### Exercise
In the records below, the lines from the one with "Reply to Craig Stuart's comment" through the last are to be printed exactly, and nothing else.

### Pixel coordinate grounding data
--*--
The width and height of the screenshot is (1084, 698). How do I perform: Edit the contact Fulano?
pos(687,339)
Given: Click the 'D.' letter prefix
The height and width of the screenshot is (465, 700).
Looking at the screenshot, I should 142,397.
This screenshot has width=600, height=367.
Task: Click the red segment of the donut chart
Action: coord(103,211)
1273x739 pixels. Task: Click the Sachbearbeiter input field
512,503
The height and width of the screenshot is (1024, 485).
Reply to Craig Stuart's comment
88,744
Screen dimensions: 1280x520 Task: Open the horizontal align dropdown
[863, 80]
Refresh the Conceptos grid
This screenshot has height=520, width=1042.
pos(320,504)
--*--
### Answer space
Reply to Craig Stuart's comment
88,744
Screen dimensions: 1280x520 Task: Open the horizontal align dropdown
[863, 80]
Refresh the Conceptos grid
This screenshot has height=520, width=1042.
pos(320,504)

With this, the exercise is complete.